Record set:
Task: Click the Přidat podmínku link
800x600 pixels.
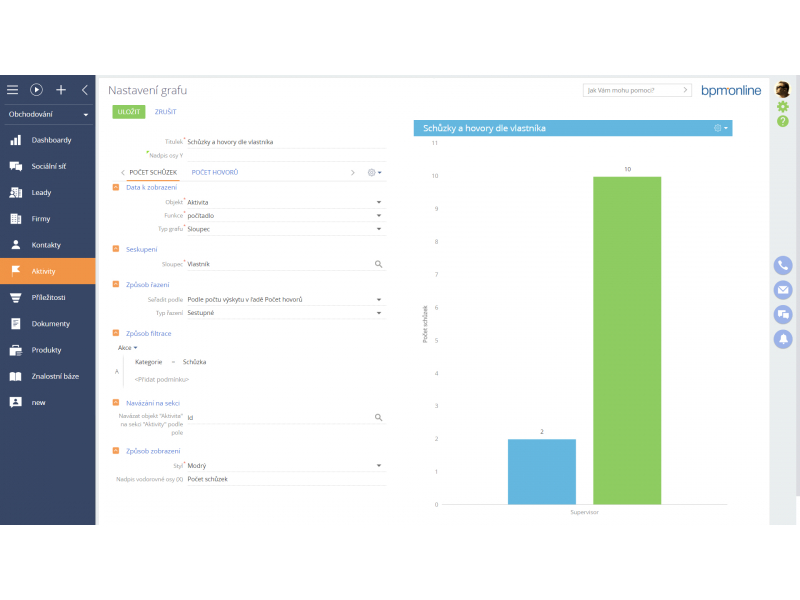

--

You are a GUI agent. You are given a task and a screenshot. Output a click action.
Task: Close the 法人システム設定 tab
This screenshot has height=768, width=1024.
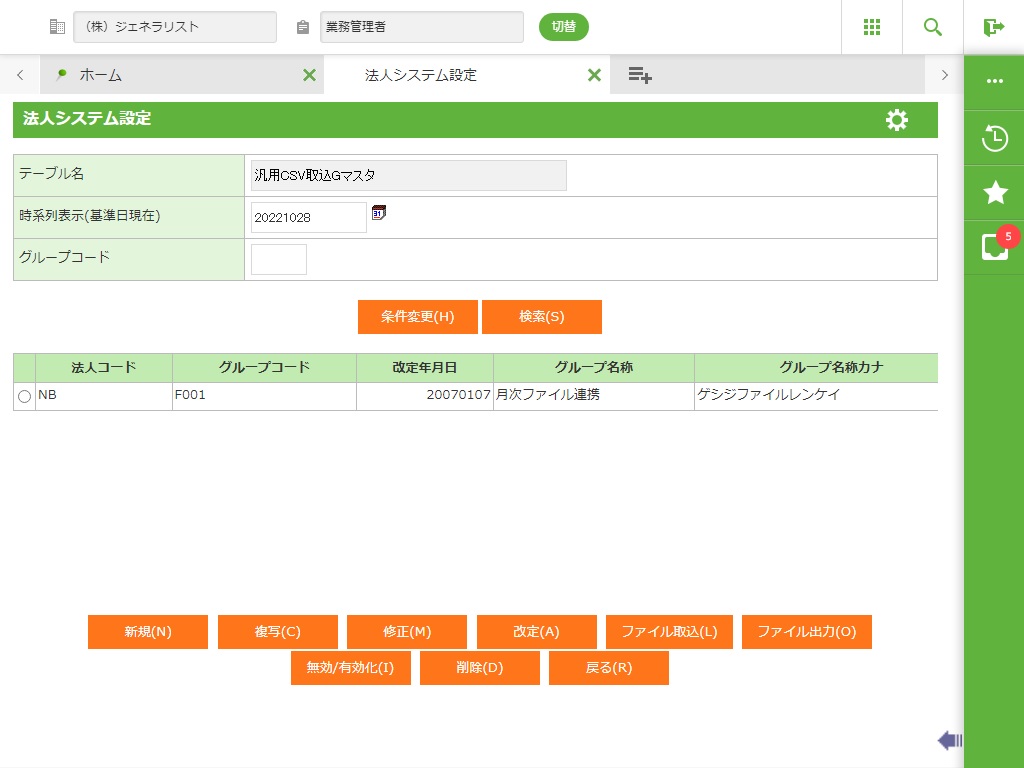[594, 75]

Prompt: Turn the lines of the listing starting at the line containing "Task: Click the Přidat podmínku link" and ending at the line containing "800x600 pixels." into a numbered list, leaving out any blank lines.

The response:
1. Task: Click the Přidat podmínku link
2. 800x600 pixels.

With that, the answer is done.